Latest discoveries may offer new tactics to impede Alzheimer’s progression.
Researchers at Albert Einstein College of Medicine at Yeshiva University have established that the so called “longevity gene” can assist in slowing down age associated reductions in brain utility in elder adults. They are hurriedly working to develop medications, which will mimic the genes actions as a means of warding off Alzheimer’s disease.
The Einstein College report was recently released in the latest edition [Jan. 13th] of the journal of the American Medical Association.
According to the expert researchers, the majority of clinical research directed at Alzheimer’s disease is concentrated on the factors that cause the illness or increase the likelihood someone will contract the disease. One of the senior study authors offered a for instance of this partiality in the research, citing the APOE ε4, the gene modification implicated in cholesterol metabolism that has been proven to raise the odds of contracting Alzheimer’s in those people who are carriers of the gene.
Rather than proceed in the same investigative bent, Einstein scientists turned that approach around and began to concentrate on a genetic aspect that defends the host against age linked diseases, including the ones involving memory impairment and also Alzheimer’s disease.
While conducting a study in 2003, this same research team recognized the cholesterol ester transfer protein or [CETP] gene variation and now referred to as the – longevity gene. The gene discovery in a populace consisting of Ashkenazi Jews caused quite a stir in the medical research community, which still reverberates today. This encouraging CETP modified gene raises blood volumes of high density lipoprotein [HDL or good cholesterol] and also ends up as above average sized HDL and low density lipoprotein LDL particles.

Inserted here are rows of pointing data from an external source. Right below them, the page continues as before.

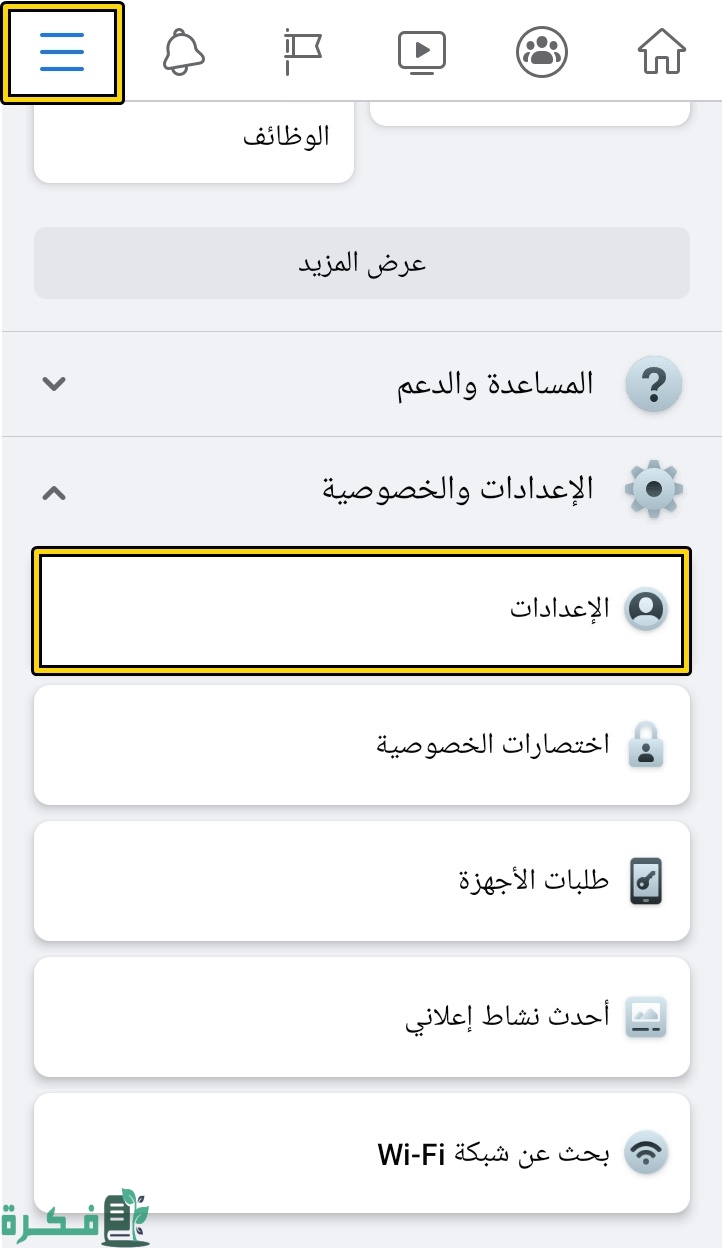Select اختصارات الخصوصية menu entry
The image size is (722, 1248).
360,744
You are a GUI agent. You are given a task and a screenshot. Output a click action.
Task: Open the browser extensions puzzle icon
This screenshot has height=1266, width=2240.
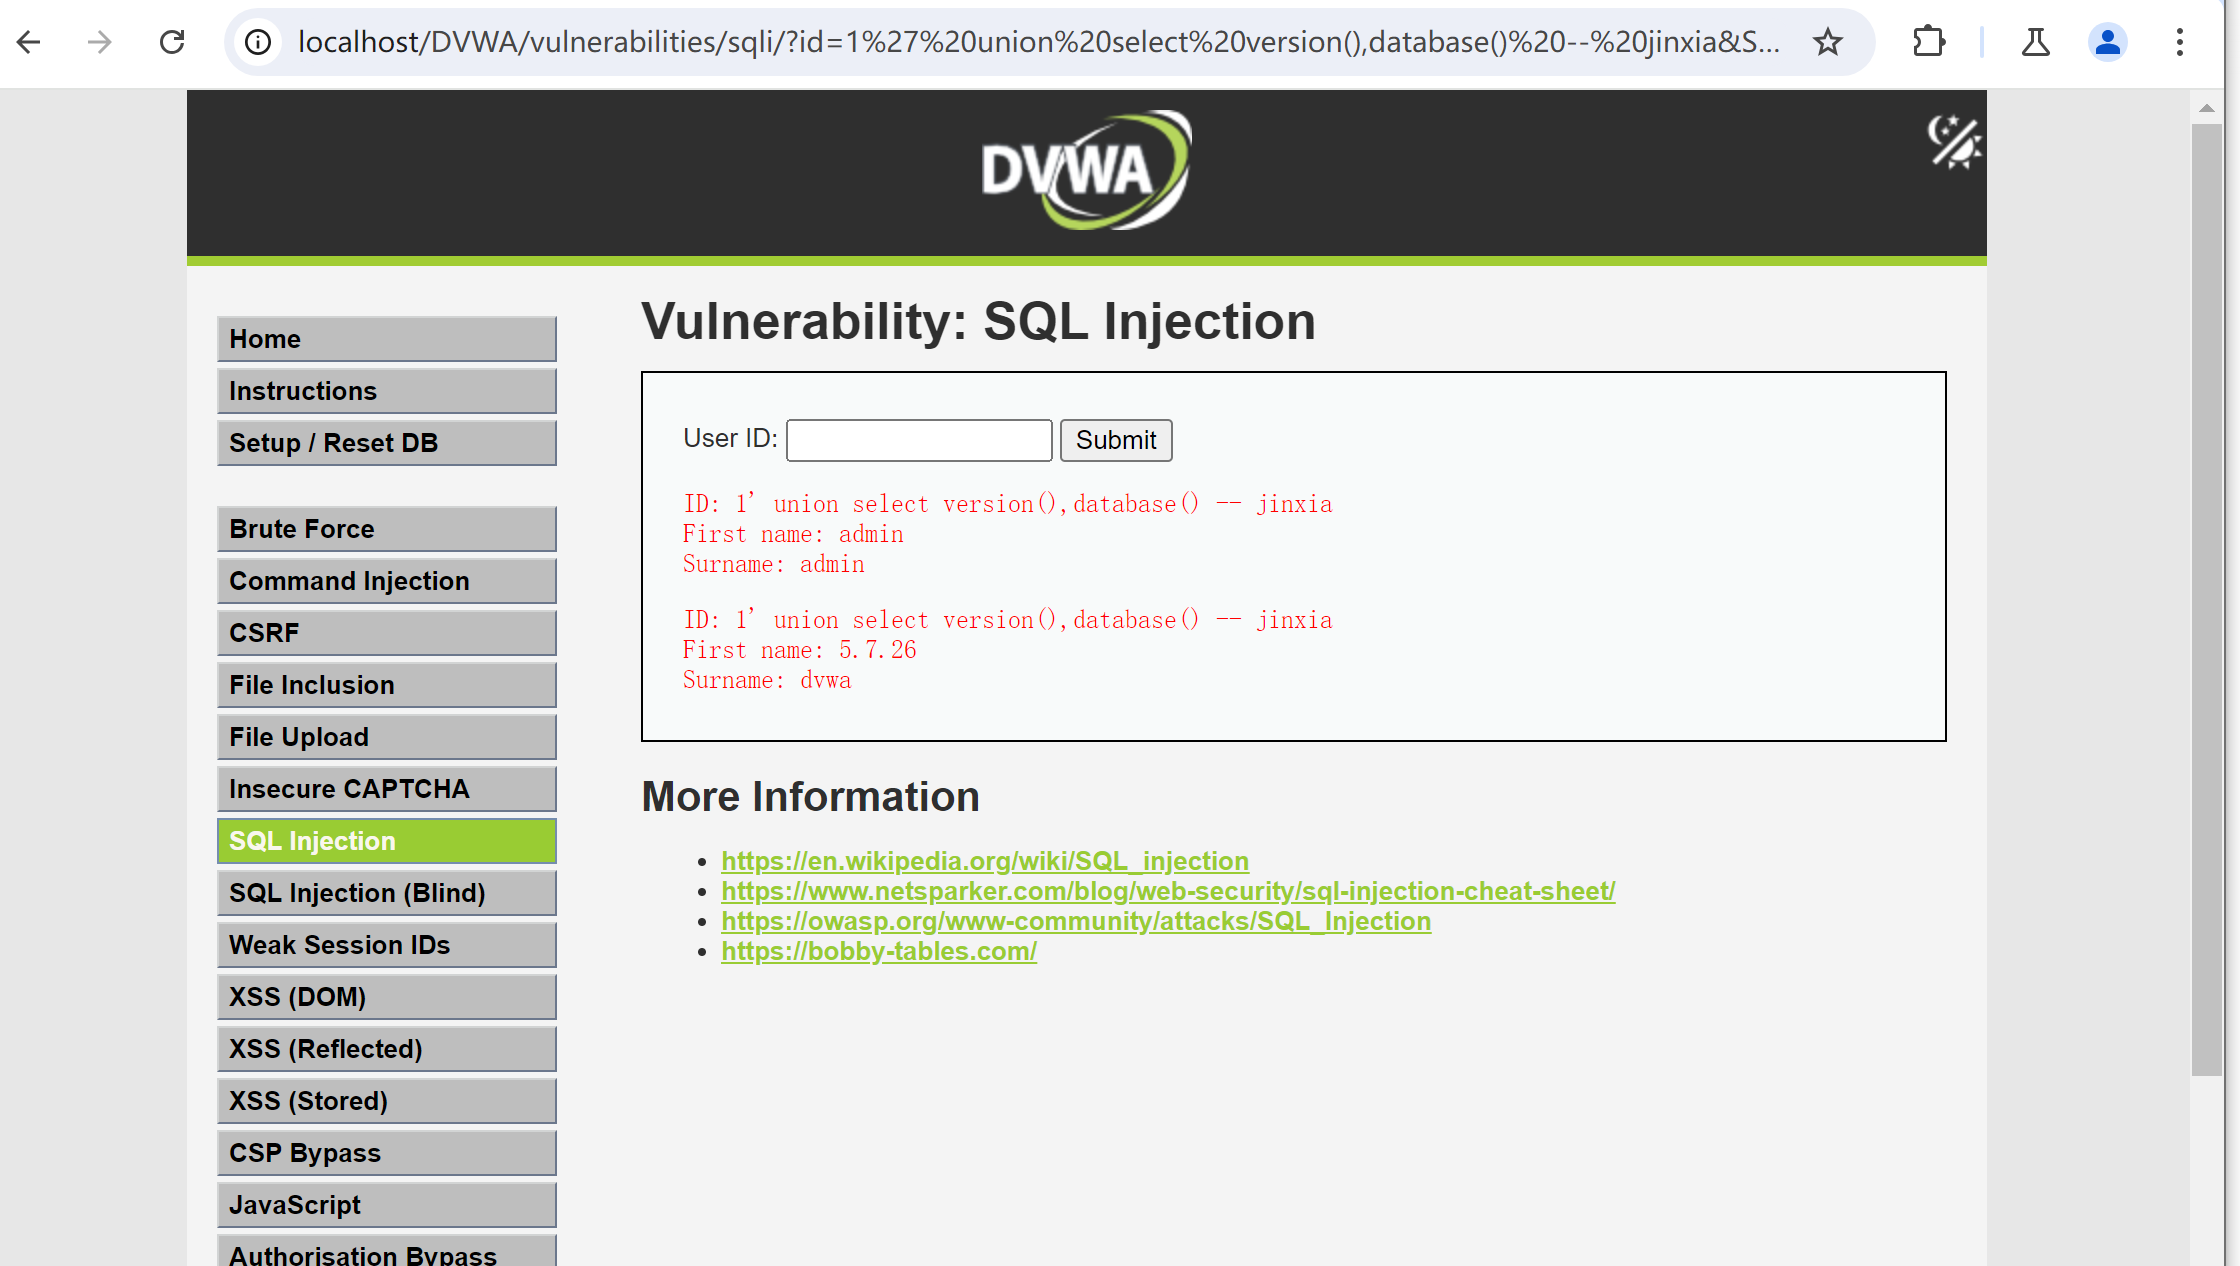[x=1928, y=42]
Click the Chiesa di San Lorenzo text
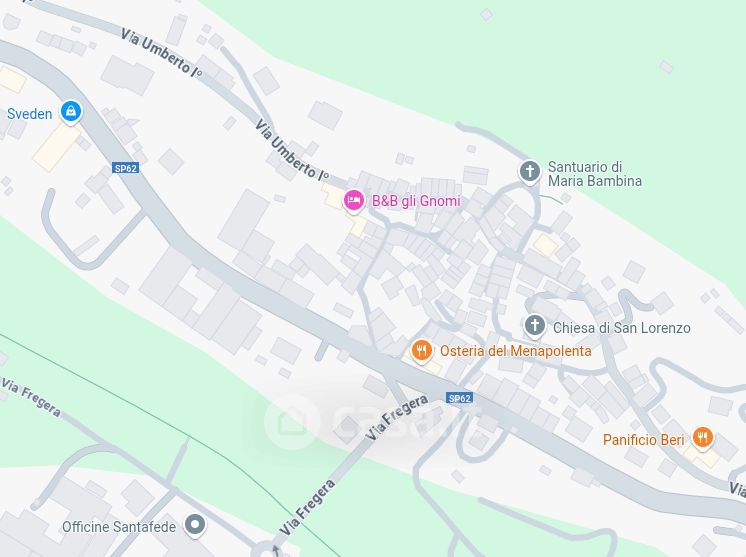746x557 pixels. click(x=621, y=328)
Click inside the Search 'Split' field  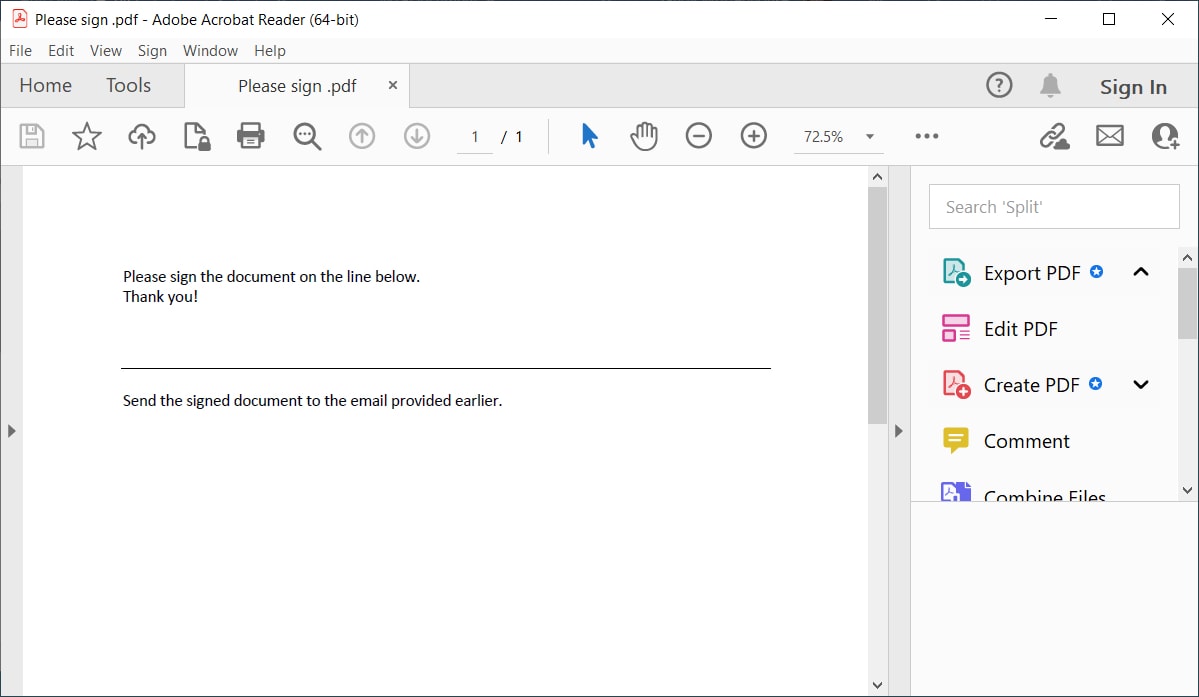(x=1053, y=206)
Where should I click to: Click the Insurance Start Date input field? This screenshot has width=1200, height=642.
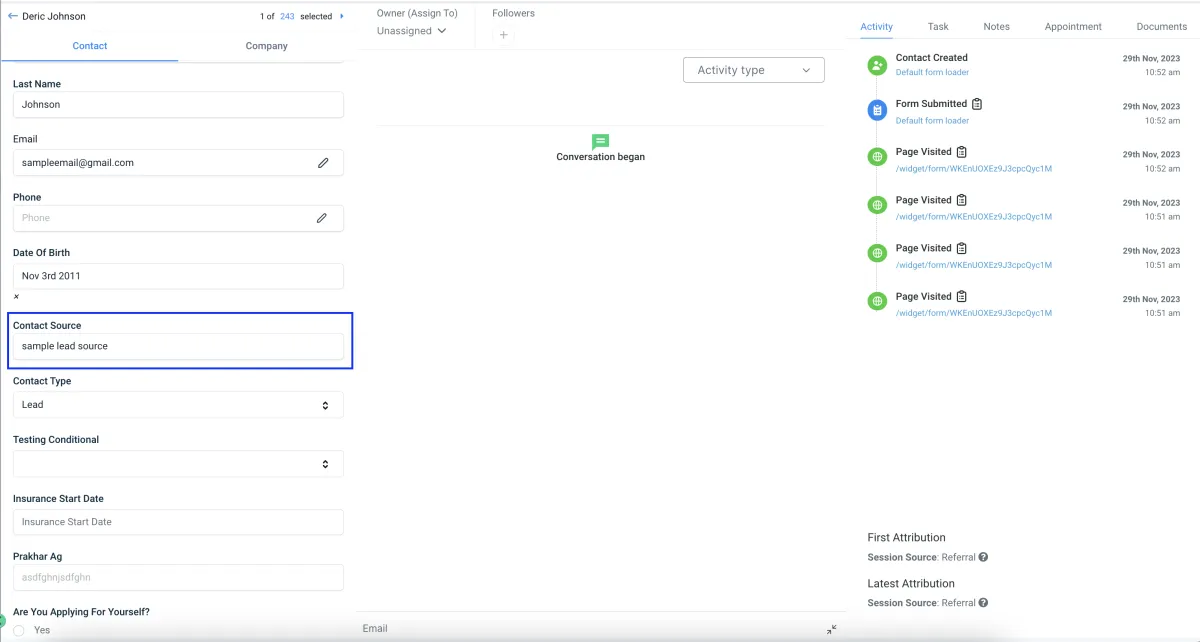pyautogui.click(x=178, y=522)
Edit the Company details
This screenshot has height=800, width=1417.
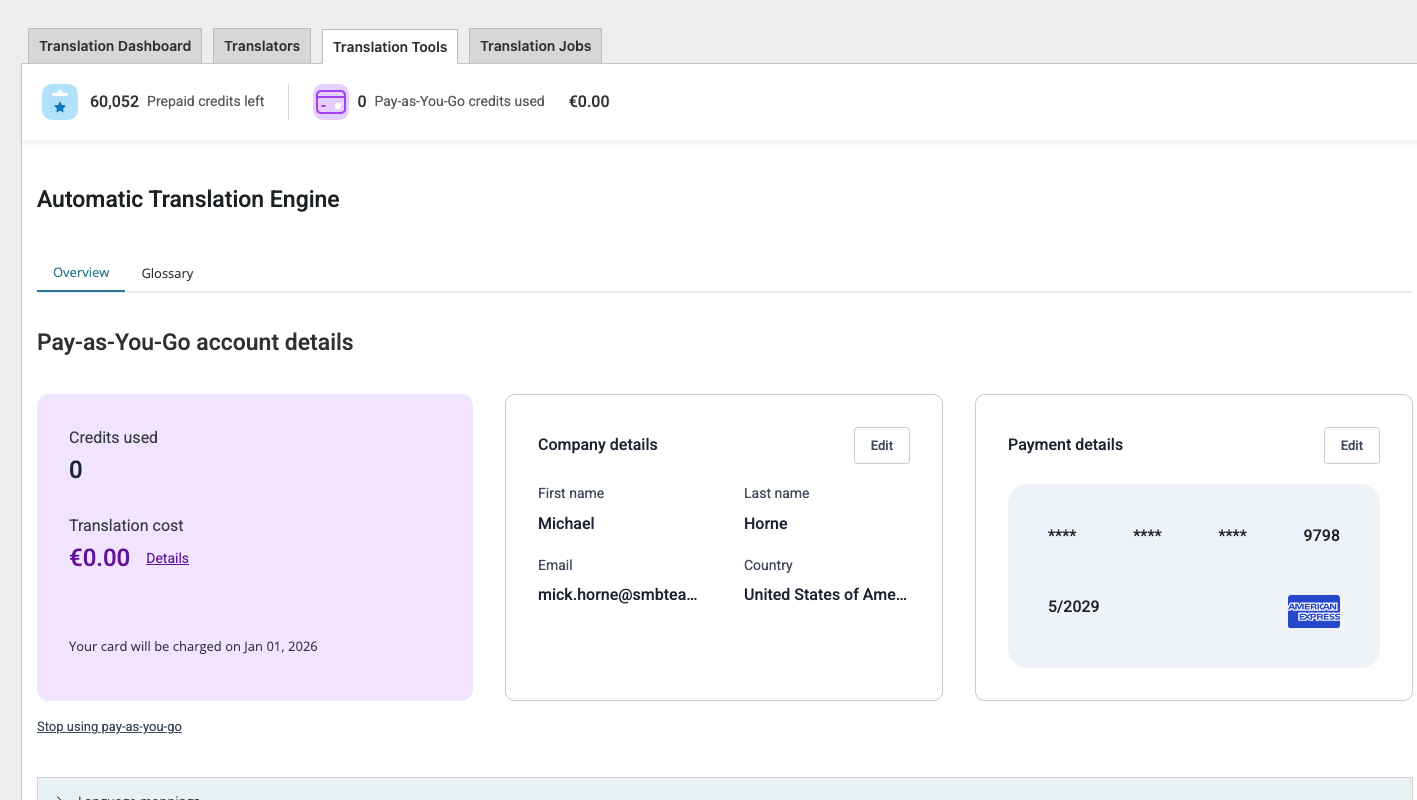click(881, 446)
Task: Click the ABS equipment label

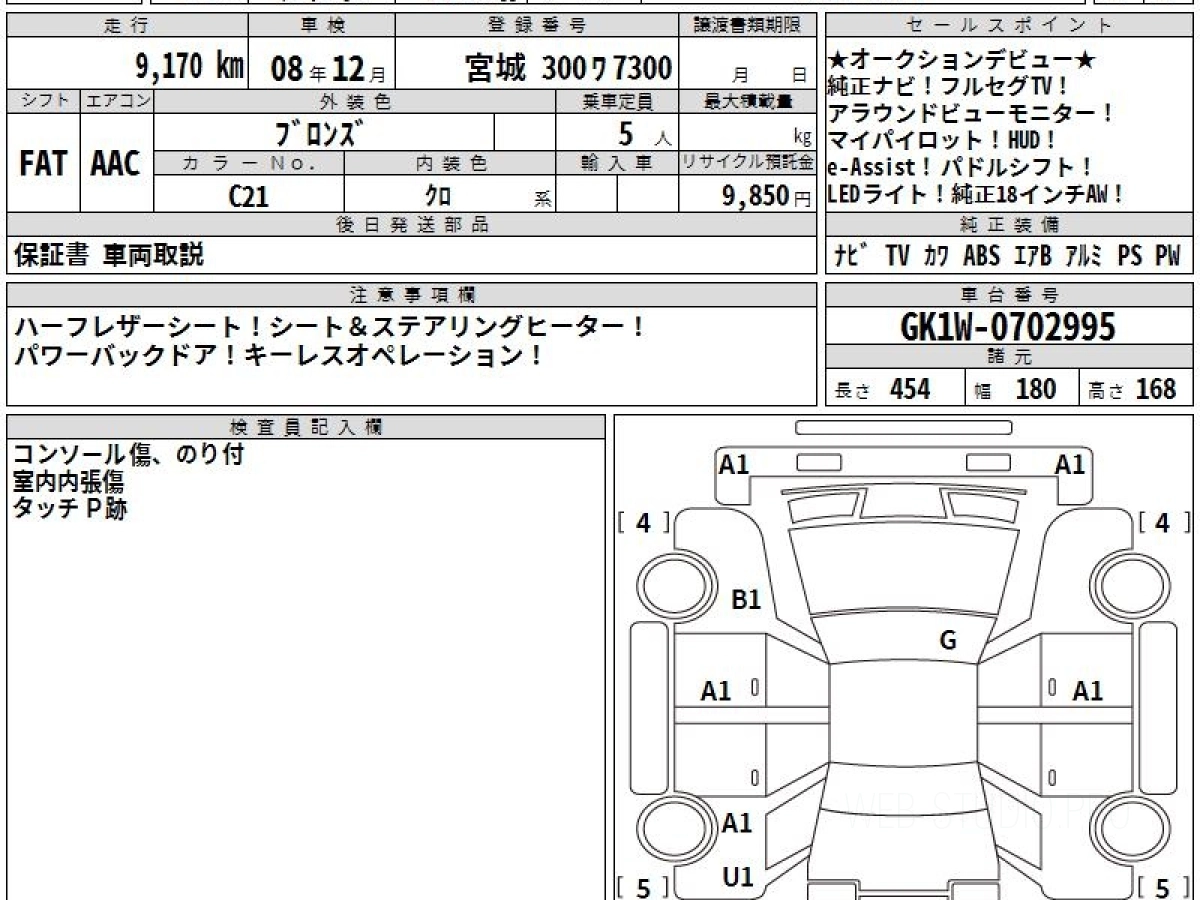Action: click(981, 256)
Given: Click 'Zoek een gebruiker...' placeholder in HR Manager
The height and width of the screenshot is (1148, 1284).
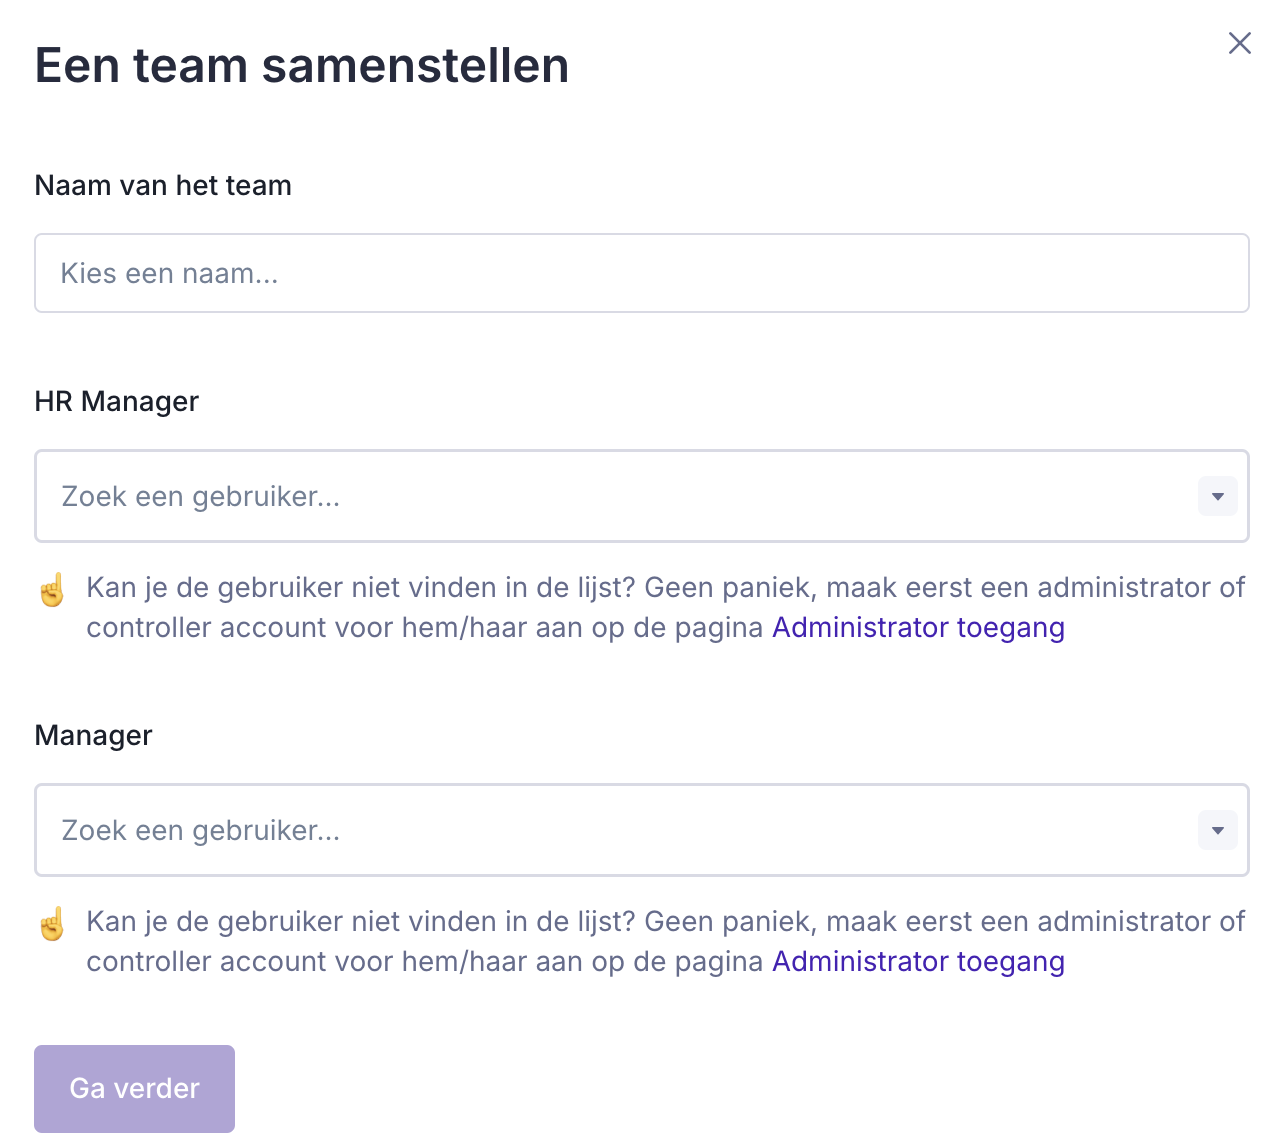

The current study researchers theorized that this CETP longevity gene could perhaps be linked to less cognitive reduction as individual’s progress in age. In order to verify this hypothesis, the team observed results from five hundred twenty three contributors from the Einstein Aging Study, a continuous government financed program, which follows a socially diverse population of senior adults living in the Bronx for twenty five years.
When the study commenced, the well over five hundred contributors, all over the age of seventy or more, were mentally healthy with good awareness, they had their blood work analyzed to see which variation of the CETP gene they carried. For four more years on average they were tested each year to evaluate the amount of cognitive deterioration had set in, the number of new Alzheimer’s disease diagnosis’ had occurred and other differences.
They realized the individuals with two replica of the longevity gene variation of CETP experienced a slower decrease and a lessened chance of contracting both dementia and Alzheimer’s disease. According to the lead author of the study report, in particular, the people who carried two copies of the favorable CETP gene variation had a seventy percent decrease in their chances of contracting Alzheimer’s disease versus the contributors who did not carry any copies of the gene variation.
The positive gene variation modifies CETP so the protein will not do its job as well as it should. There are medications under development that replicate this action upon the CETP protein. These agents need to be evaluated to determine their capability for promoting positive aging and their ability to safeguard against Alzheimer’s disease.